▶ _TRABAJO A REALIZAR_: Informa de todas las líneas del material que contienen la palabra "height", copiando cada una completa. Se distinguen mayúsculas y minúsculas.

▶ _Ejemplos de localización en pantalla_:
****

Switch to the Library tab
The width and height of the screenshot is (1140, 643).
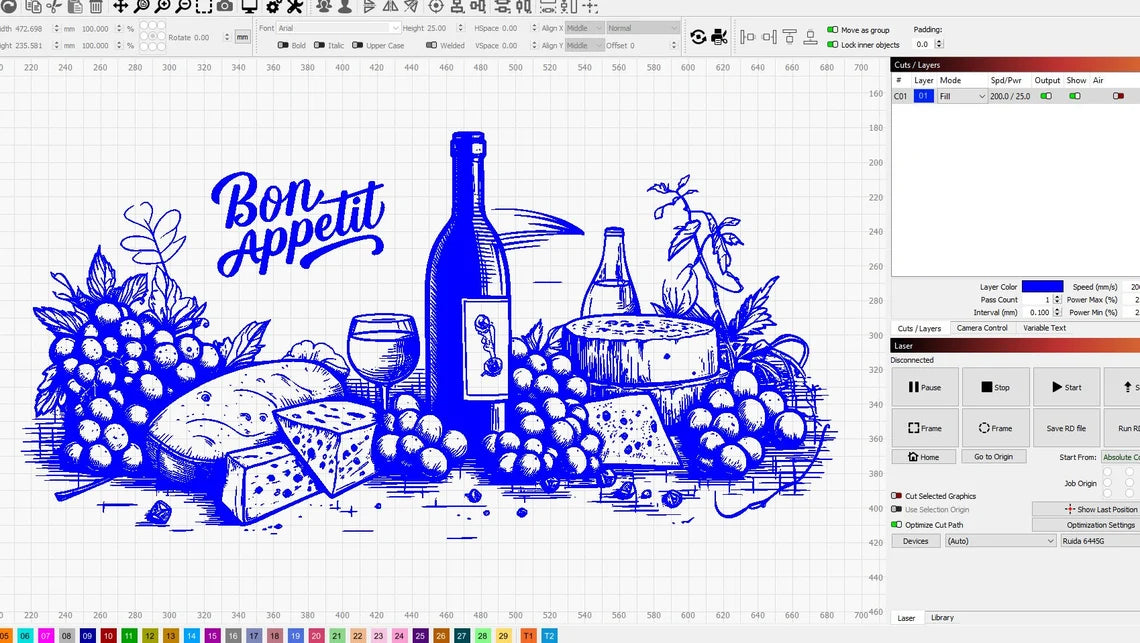(x=942, y=618)
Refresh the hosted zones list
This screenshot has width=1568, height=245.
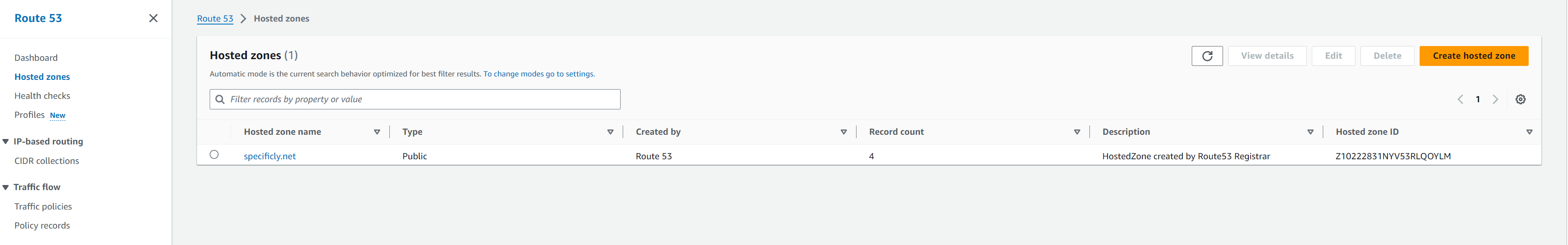coord(1207,56)
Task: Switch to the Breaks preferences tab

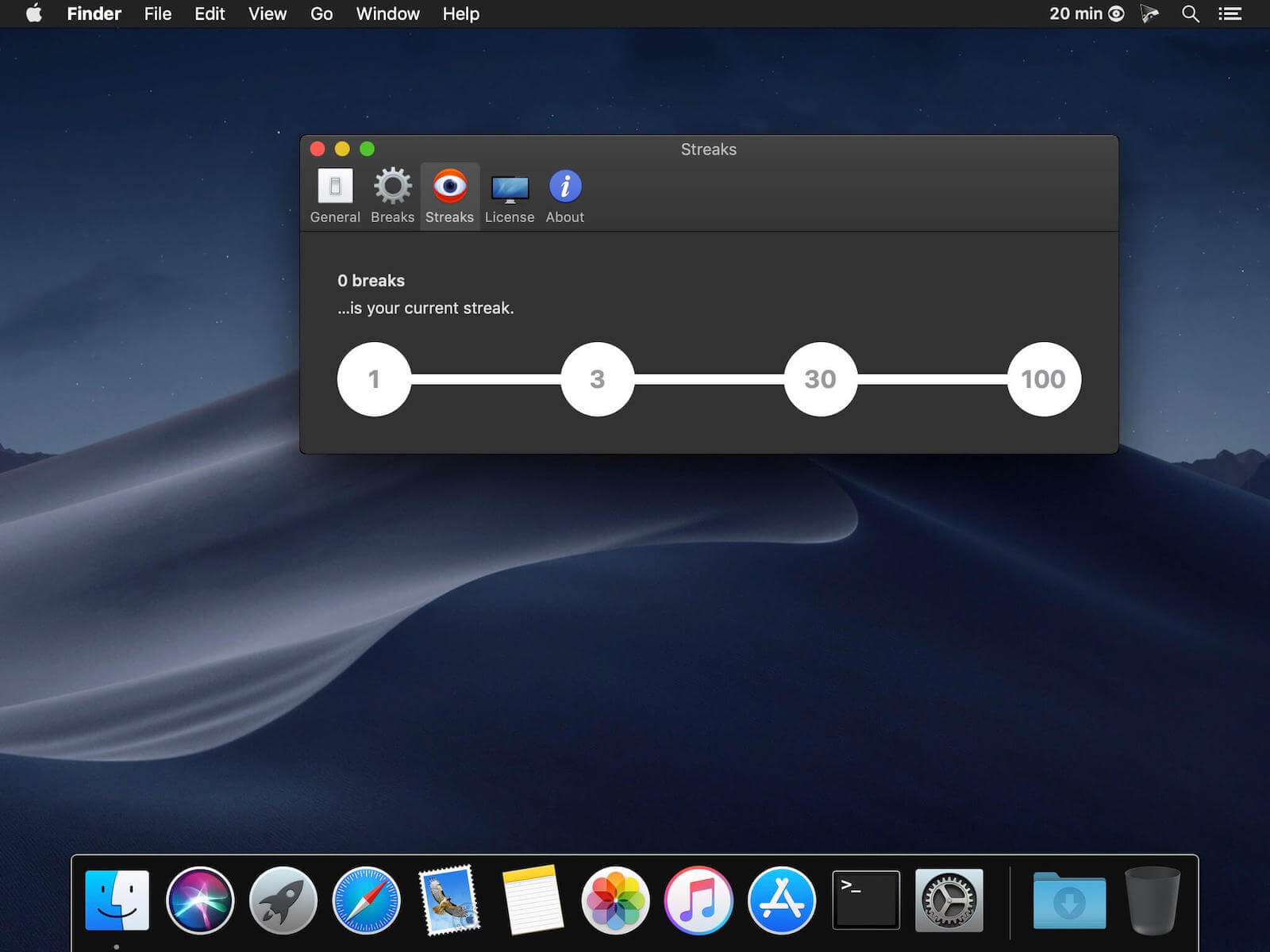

****

▶ _RESPUESTA DE LA TAREA_:
The width and height of the screenshot is (1140, 643).
This screenshot has width=1568, height=245.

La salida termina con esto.